Local administration with support from the military has built and renovated infrastructure, roads, schools and hospitals. “We want peace and education in our region. We want schools for our boys and girls” said a Pashto-speaking elderly tribal leader Haji Darya. At least 222 schools and colleges have been restored at the cost of Rs 1.7 billion bringing the total number of schools in the region to 838. North Waziristan is home to some 543,254 people.

Locals of the North Waziristan region say they want peace and education in their region. At least 222 schools and colleges have been restored since 2018. Image Credit: Sana Jamal/Gulf News

Fencing and legal border crossings

To ensure peace and security in border towns, Pakistan has fenced most of the 2,670 km border it shares with Afghanistan. The officials say the fencing will help prevent cross-border terror attacks and control the illegal movement of people and goods. Some locals, who used to move freely across the porous border, complained about restricted movement and customs duties but officials say declared border crossings are essential to help regulate trade.

Ghulam Khan terminal is also used for transit trade for Pakistani goods to Central Asian markets and for Afghan goods to Pakistan’s ports. Image Credit: Sana Jamal/Gulf News

Trade volume increased

“The trade volume has increased by more than three times in one year,” Shahid Ali Khan, deputy commissioner of North Waziristan district, told Gulf News. Some 500 trucks are crossing the Ghulam Khan border each day as compared to 100-120 trucks in March 2021. “Three loading points have created roughly 11,000 local jobs” he shared. The goods mostly traded include fresh fruits and vegetables, poultry, dried fruits, rice and cement. Pakistan and Afghanistan have agreed to allow the free movement of trucks from March 21 to increase the trade volume that had plummeted in recent months and to improve regional connectivity with Central Asian states.

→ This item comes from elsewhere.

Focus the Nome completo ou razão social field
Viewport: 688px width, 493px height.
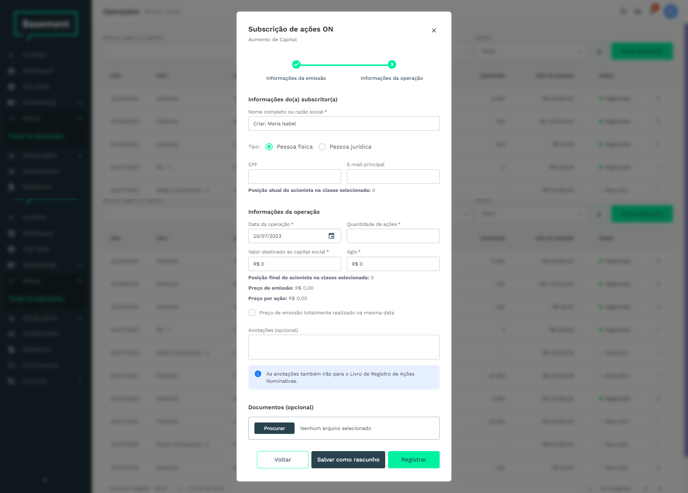click(x=343, y=124)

Untapped mineral wealth in North Waziristan

The rugged border region that has long been thought of as more a natural wasteland hides untapped mineral deposits worth billions. “Development and investment in the mineral industry can change the destiny of people and transform the economy of Waziristan,” says Malik Abdul Samad, tribal leader and teacher, who lives in Haider Khel village of Mir Ali division.

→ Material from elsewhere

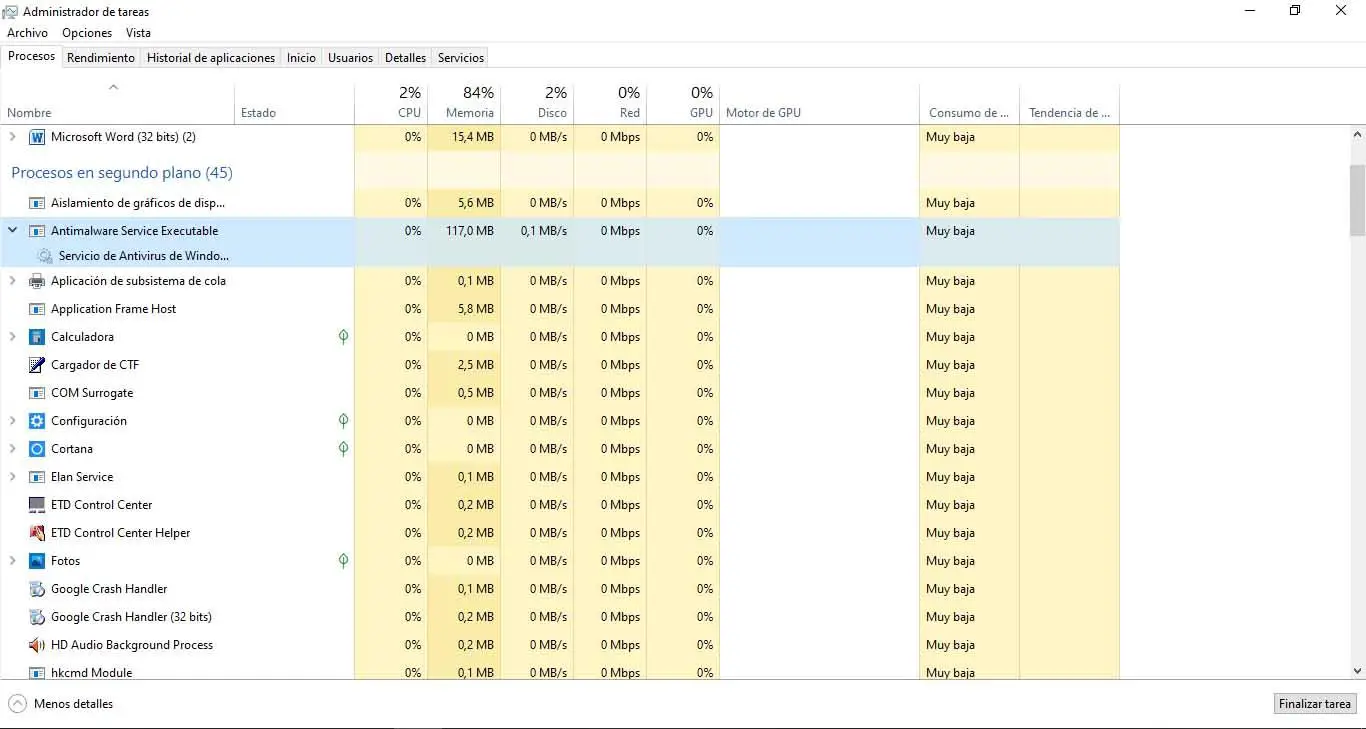
Task: Collapse the Antimalware Service Executable group
Action: pos(13,230)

Factfile of North Waziristan
Area: 4,707sqkm
Population: 543,254
Language: Pashto
Divisions: 9

The North and South Waziristan region are home to mineral deposits such as copper, gold, chromite, granite as well as oil and gas, experts say. KP board of investment and trade has suggested establishing a processing zone and modern industrial zone to boost the district’s economy, attract investors and create jobs. “Our people have suffered much” due to terrorist attacks followed by military operations. “Now we just want peace, jobs and development in North Waziristan,” Samad said.

North Waziristan is a former federally administered tribal area (FATA) and now a district in Khyber Pakhtunkhwa province. The region has nine tehsils (administrative divisions): Datta Khel, Dossali, Gharyum, Ghulam Khan, Mir Ali, Miran Shah, Razmak, Shewa and Spinwam.